SAN ANTONIO - The San Antonio Police Department has changed its policy on how it conducts eyewitness identifications.
Under the department’s new procedures, a potential witness will no longer be shown an array of mug pictures all at once.
Research shows that practice increases the chances of a misidentification.
Instead an SAPD officer will display the mug pictures one at a time – a procedure the State of Texas now recommends.
(Read background story below.)
False eyewitness identifications are largely blamed for nearly 40 wrongful convictions in Texas.
“We don't want to put anyone in the system that doesn't belong in the system,” said SAPD Police Chief William McManus. “This way is a more accurate way of doing business, so that’s what we are going to do."
Last year, state lawmakers passed a bill requiring all law enforcement agencies to have a written photo lineup policy by September 1.
SAPD implemented its new policy on August 31.
I-Team Investigative Report (February 2nd, 2012)
He spent 27 years in prison for a crime he never committed.
"I was devastated. I couldn't believe it,” 55-year-old Johnny Pinchback said as he recalled the day in 1984 when he was convicted of raping two Dallas teenage girls.
Pinchback was sentenced to 99 years in jail.
Pinchback’s lawyers said the problems with the original investigation started when the two rape victims pointed at a picture of Pinchback in a photo lineup.
The type of lineup used in Pinchback’s case has time and time again pointed investigators toward the wrong suspect and continues to be used at police departments across Texas.
Pinchback said he is one of the lucky ones.
“I never gave up hope,” he said.
Because physical evidence from the crime scene was saved, when advancements were made in DNA testing, Pinchback’s case was given a second look.

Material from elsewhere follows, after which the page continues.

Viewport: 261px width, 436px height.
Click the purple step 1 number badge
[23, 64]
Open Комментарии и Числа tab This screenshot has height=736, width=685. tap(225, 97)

In May, Pinchback was exonerated.
"Being locked up as long as I was, I kept my composure because I wasn't going to believe it until I walked out that door and saw my family out there," Pinchback said.
Pinchback is one of 44 Texas inmates who have been exonerated.

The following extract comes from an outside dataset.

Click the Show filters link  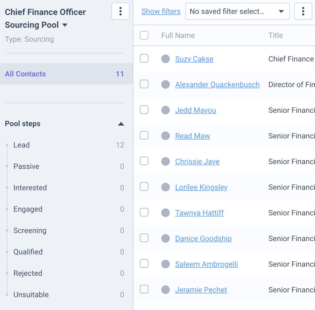(x=161, y=11)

Three out of every four were wrongfully convicted based in part on faulty eyewitness identification.
Photo display affects effectiveness of lineups
"It's not the case that they are always wrong. It's just the case that they are often wrong," said Scott Henson, who has spent years researching photo lineups.
He said the way so many Texas law enforcement agencies conduct lineups inadvertently leads witnesses astray.
His research shows one of the biggest factors is increasing the odds of a misidentification is how the photos are displayed.
Spreading all the pictures out at once, as was done in Pinchback’s case, instead of one by one increases the odds of a misidentification by 50 percent, according to research conducted by the Law Enforcement Management Institute at Sam Houston State.
“When you show them the photos one at a time, they are not comparing the photos to one another but comparing them to their memory,” Henson explained. “The research shows that generates much more accurate outcomes."
Henson serves as a consultant for the Innocence Project of Texas, the non-profit behind dozens of exonerations.
The group is currently looking into more than a thousand additional cases.
“There could be anywhere from 1,200 to 3,000 or so innocent people falsely convicted in Texas prisons," he said.
No exonerations in Bexar County
While not knowing any particular case, Henson said he would not be surprised if dozens of people have been wrongfully convicted in Bexar County.
So far there hasn't been a single exoneration in the county, and the Bexar County District Attorney's Office said it will likely stay that way.
"We are not going back and looking at old cases because the vast majority of cases do not rest solely on eyewitness identification," Assistant District Attorney Cliff Herberg explained.
Herberg said he acknowledges eyewitness identifications, no matter how they're done, are not perfect.
But he added that doesn't mean his office has ever convicted the wrong person.
“So far to date, every time a defendant has raised a claim that they have new DNA that proves their innocence, it has come back and proved they were the person," he said.
State lawmakers last year passed a bill that established a model policy for eyewitness identifications based on the research from Sam Houston State.
All Texas law enforcement agencies are now also required to come up with their own polices for eyewitness identifications by September.
SAPD updating its policy
The San Antonio Police Department is in the process of updating its photo lineup policy to more closely follow the model policy developed by the state.
The department's current manual, while in compliance with state law, does recommend arranging all photos at once --- the same tactic that led to Pinchback being misidentified.
“It would have made a difference,” said Pinchback when asked about the new policies.
Pinchback said he believes had investigators done the photo lineup the way the state now recommends, he never would have been convicted and never would have spent 27 years behind bars.
"You can't catch up,” he said. "There's no catching up.”